**Exercise instructions:** Set the listing down unchanged, minus every embedded image.

**Input material:**
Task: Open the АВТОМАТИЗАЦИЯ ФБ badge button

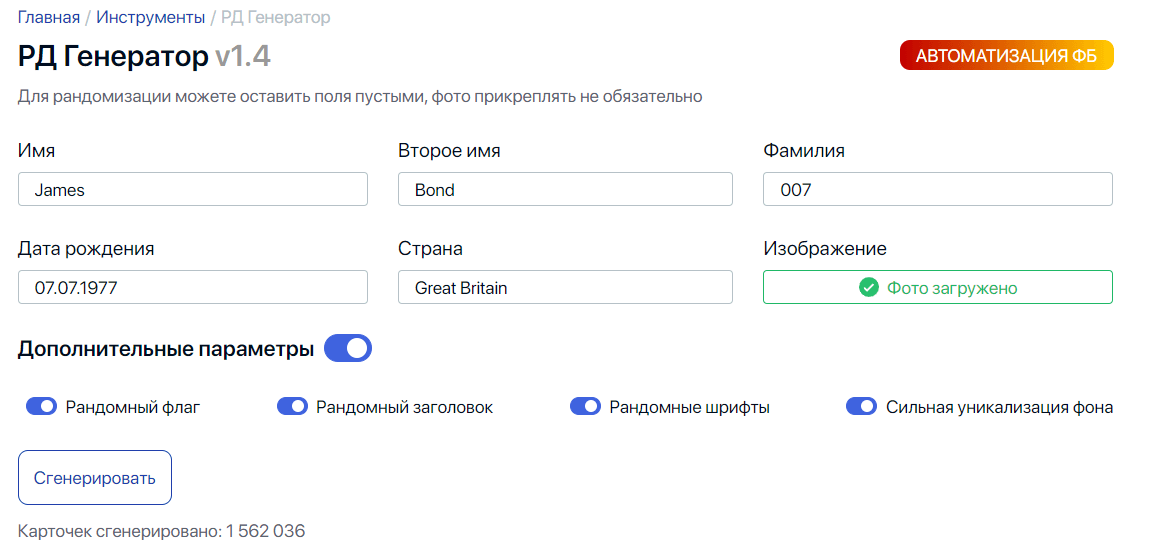Action: (x=1007, y=56)
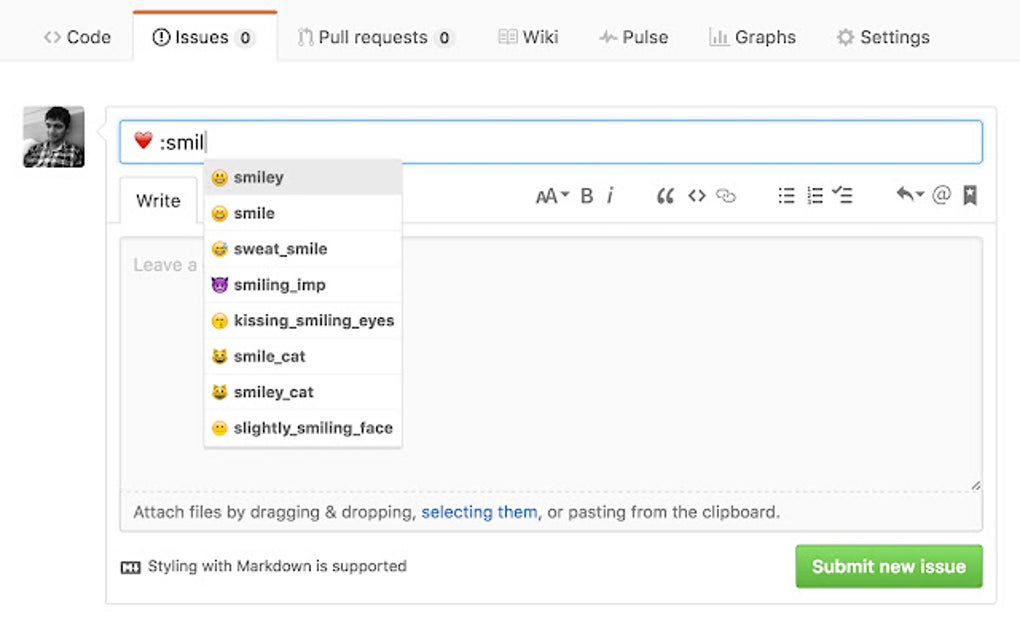Create an ordered list

815,196
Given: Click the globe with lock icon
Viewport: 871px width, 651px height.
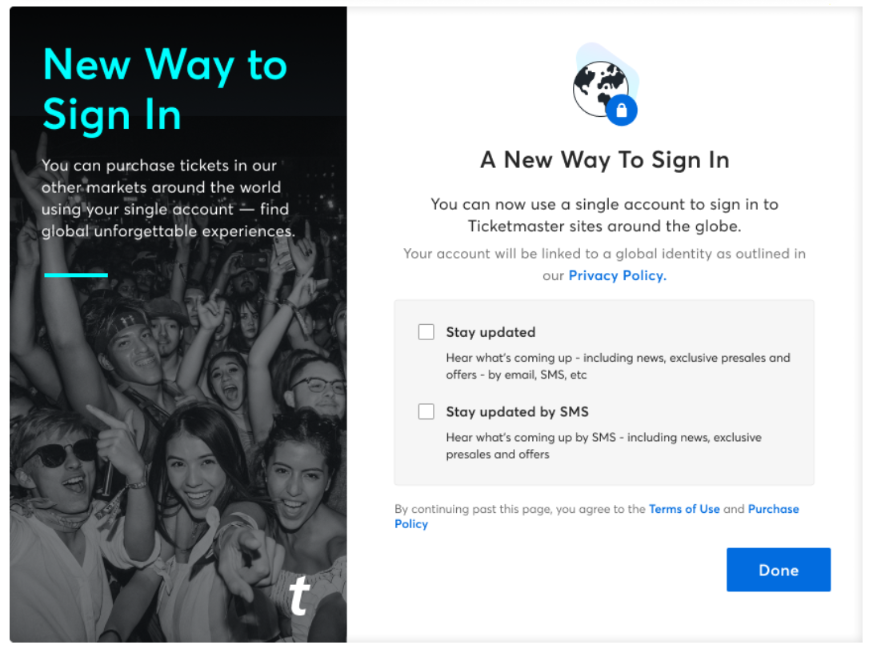Looking at the screenshot, I should pyautogui.click(x=605, y=84).
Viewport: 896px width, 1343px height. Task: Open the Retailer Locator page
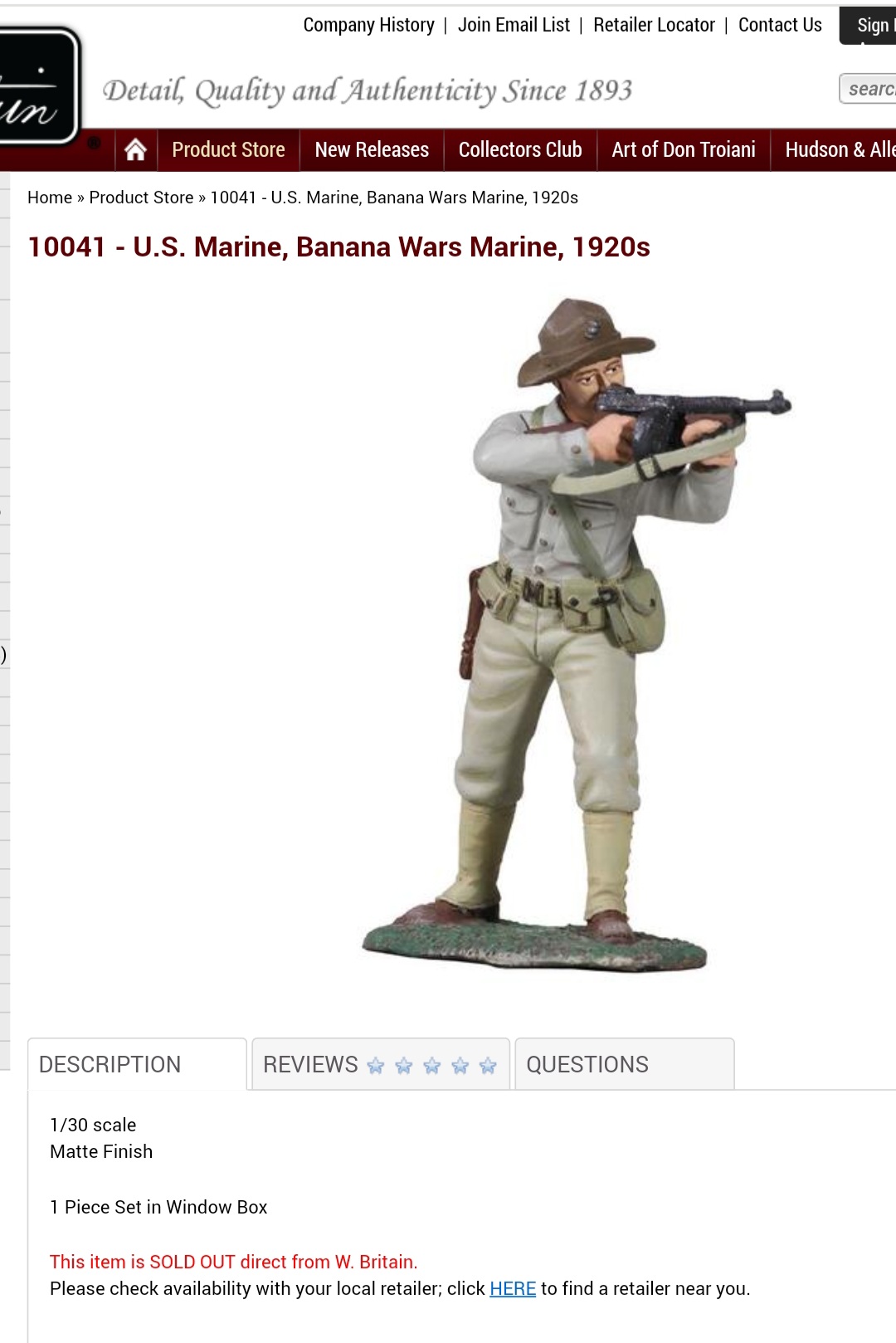tap(654, 25)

**Problem solution:**
Task: Open the АВТОМАТИЗАЦИЯ ФБ badge button

Action: (x=1007, y=56)
Create an ordered list

815,196
Given: Click the globe with lock icon
Viewport: 871px width, 651px height.
Looking at the screenshot, I should pyautogui.click(x=605, y=84).
Viewport: 896px width, 1343px height. Task: Open the Retailer Locator page
tap(654, 25)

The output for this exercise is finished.